Homem da mala do doleiro Alberto Youssef, Rafael Ângulo Lopez negocia com o Ministério Público acordo de delação premiada. Lopez tinha como função fazer entregas de valores em dinheiro a clientes vips do esquema de corrupção na Petrobrás, além de abastecer contas no exterior. Ele poderá confirmar quem são os principais recebedores do dinheiro desviado da Petrobrás de obras superfaturadas e apontar em quais contas foram feitos depósitos de propina. Lopez controlava o cofre de Youssef quando o doleiro não estava em São Paulo.

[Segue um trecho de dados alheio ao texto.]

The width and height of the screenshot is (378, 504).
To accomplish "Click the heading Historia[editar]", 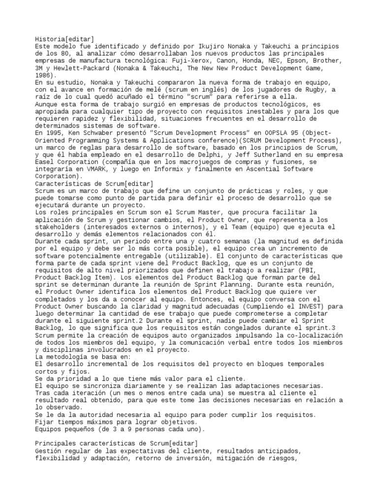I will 65,39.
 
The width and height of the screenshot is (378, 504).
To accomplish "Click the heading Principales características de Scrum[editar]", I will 116,443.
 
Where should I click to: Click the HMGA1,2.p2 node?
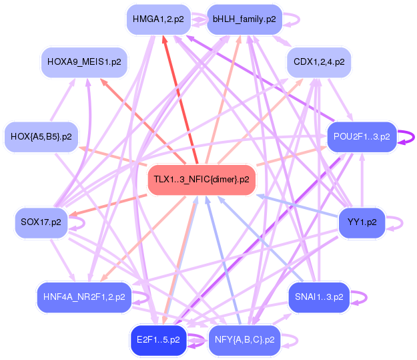click(158, 19)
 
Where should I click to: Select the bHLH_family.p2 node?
click(244, 19)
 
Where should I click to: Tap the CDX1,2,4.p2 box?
click(319, 62)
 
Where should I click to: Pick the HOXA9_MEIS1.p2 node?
click(84, 62)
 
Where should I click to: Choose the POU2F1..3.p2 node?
click(362, 136)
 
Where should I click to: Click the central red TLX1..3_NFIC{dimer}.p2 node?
click(201, 180)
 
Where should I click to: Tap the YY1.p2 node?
click(362, 222)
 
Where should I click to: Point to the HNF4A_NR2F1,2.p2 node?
click(84, 297)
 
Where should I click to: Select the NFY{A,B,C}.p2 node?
click(244, 339)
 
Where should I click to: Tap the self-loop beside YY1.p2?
click(396, 222)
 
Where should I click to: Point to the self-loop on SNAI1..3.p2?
click(360, 297)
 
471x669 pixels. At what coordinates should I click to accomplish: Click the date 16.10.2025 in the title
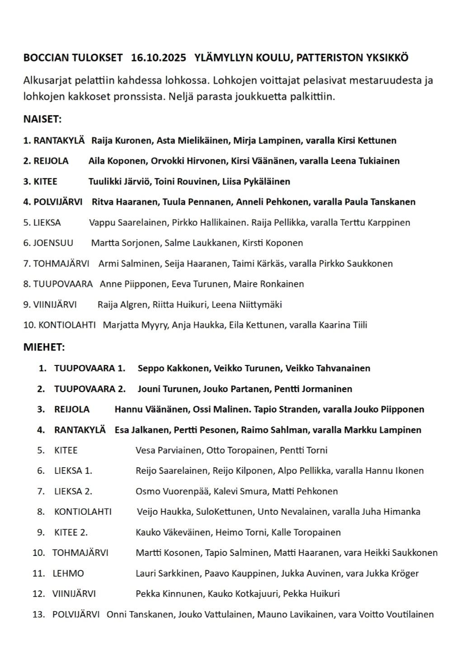[x=158, y=58]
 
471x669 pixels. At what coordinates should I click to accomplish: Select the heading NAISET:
[x=42, y=119]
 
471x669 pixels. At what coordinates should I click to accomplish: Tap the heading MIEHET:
[x=44, y=347]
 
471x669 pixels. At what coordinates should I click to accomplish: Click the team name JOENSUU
[x=53, y=243]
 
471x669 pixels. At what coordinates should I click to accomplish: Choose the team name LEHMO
[x=68, y=574]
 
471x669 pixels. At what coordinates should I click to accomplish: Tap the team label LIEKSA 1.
[x=73, y=471]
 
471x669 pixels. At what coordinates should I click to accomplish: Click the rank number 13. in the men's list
[x=39, y=615]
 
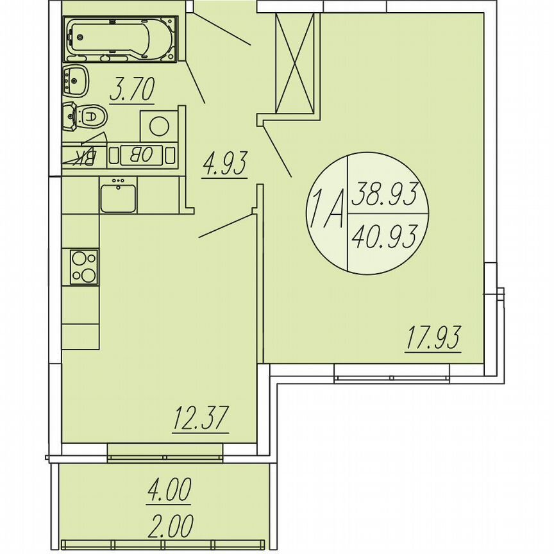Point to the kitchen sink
coord(117,196)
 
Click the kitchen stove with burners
coord(84,267)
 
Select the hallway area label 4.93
coord(224,164)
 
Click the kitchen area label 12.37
coord(201,420)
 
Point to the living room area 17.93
coord(433,339)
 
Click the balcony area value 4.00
coord(169,492)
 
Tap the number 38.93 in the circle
coord(387,193)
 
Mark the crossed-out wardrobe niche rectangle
coord(295,63)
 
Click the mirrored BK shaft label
coord(84,156)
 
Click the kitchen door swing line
coord(228,226)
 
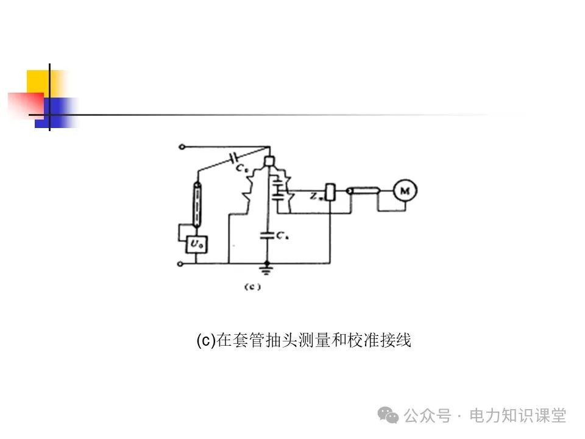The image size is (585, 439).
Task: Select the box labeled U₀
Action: [195, 245]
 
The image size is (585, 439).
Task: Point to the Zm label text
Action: [315, 196]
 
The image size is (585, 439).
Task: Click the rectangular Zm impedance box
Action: [330, 192]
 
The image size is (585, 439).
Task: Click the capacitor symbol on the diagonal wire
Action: [233, 159]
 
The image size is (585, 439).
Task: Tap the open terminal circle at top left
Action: [180, 147]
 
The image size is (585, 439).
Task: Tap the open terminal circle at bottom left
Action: [180, 264]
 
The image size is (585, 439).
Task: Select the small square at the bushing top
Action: [269, 162]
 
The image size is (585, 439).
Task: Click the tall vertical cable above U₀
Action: [196, 204]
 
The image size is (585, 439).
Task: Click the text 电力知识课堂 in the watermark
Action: [518, 416]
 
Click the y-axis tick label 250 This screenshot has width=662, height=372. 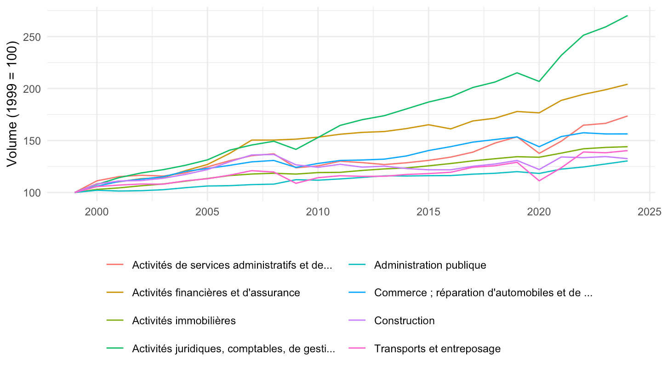click(x=32, y=37)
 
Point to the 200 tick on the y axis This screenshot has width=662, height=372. click(x=32, y=89)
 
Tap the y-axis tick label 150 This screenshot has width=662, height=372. click(x=32, y=141)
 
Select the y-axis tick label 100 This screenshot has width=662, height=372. click(x=32, y=193)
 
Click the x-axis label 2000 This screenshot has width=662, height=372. click(x=97, y=212)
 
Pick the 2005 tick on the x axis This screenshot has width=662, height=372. click(x=207, y=212)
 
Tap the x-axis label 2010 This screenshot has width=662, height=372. click(x=318, y=212)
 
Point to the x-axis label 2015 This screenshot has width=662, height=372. click(x=428, y=212)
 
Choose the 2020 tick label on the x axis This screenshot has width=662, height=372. click(x=539, y=212)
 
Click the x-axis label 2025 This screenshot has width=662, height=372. click(x=649, y=212)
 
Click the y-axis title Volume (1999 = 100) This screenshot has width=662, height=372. click(x=12, y=104)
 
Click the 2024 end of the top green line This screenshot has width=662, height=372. click(x=627, y=16)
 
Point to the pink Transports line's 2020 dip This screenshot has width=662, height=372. click(x=539, y=180)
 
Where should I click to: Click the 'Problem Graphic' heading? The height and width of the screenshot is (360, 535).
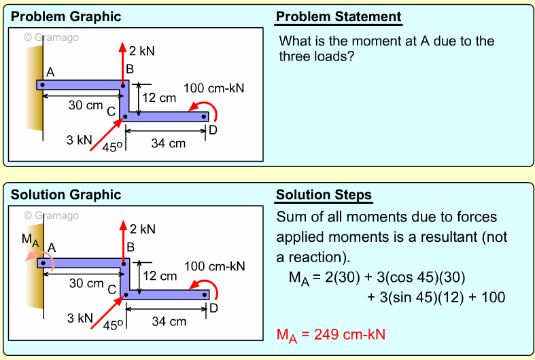point(66,17)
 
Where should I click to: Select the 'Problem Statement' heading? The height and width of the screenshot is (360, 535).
point(339,17)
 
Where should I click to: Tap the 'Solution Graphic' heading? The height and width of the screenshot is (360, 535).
point(66,195)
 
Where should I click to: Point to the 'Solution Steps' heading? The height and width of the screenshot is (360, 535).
point(324,195)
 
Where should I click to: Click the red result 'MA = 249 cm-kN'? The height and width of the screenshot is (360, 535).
point(332,335)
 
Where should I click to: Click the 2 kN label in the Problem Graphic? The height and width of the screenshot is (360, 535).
point(142,51)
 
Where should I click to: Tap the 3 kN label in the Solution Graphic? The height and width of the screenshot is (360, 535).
point(80,318)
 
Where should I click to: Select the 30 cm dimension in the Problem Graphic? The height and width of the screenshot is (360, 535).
point(86,105)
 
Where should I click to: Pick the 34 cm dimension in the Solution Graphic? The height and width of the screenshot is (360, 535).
point(168,321)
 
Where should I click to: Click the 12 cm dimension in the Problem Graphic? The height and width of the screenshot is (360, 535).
point(160,98)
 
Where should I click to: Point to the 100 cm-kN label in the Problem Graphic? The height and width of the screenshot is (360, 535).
point(214,88)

Até agora, quatro audiências de oitivas de testemunhas do “homem da mala” foram realizadas pela Justiça num dos inquéritos da Lava Jato. Lopez ainda não foi ouvido. A delação premiada corre em separado.

Conforme advogados que têm clientes em delação, o acordo é demorado. As negociações da colaboração do doleiro Alberto Youssef, por exemplo, se iniciaram em julho. Apenas em setembro, dois meses depois, ele começou a prestar os depoimentos.

As tratativas para a delação premiada de Lopez explicariam o motivo de ele não ter sido preso pela Operação Lava Jato, embora atuasse como figura central desse departamento da “lavanderia”. Os outros investigados que serviam de “mula” para Youssef tiveram ordem de prisão expedida. Há três meses, o Ministério Público também pediu a prisão preventiva de Lopez, o que foi indeferido pelo juiz Sérgio Moro, quando teriam sido iniciadas as conversas sobre a colaboração. O criminalista Adriano Sérgio Nunes Bretas, que defende Lopez, afirmou ao Estado que não vai se manifestar sobre o caso.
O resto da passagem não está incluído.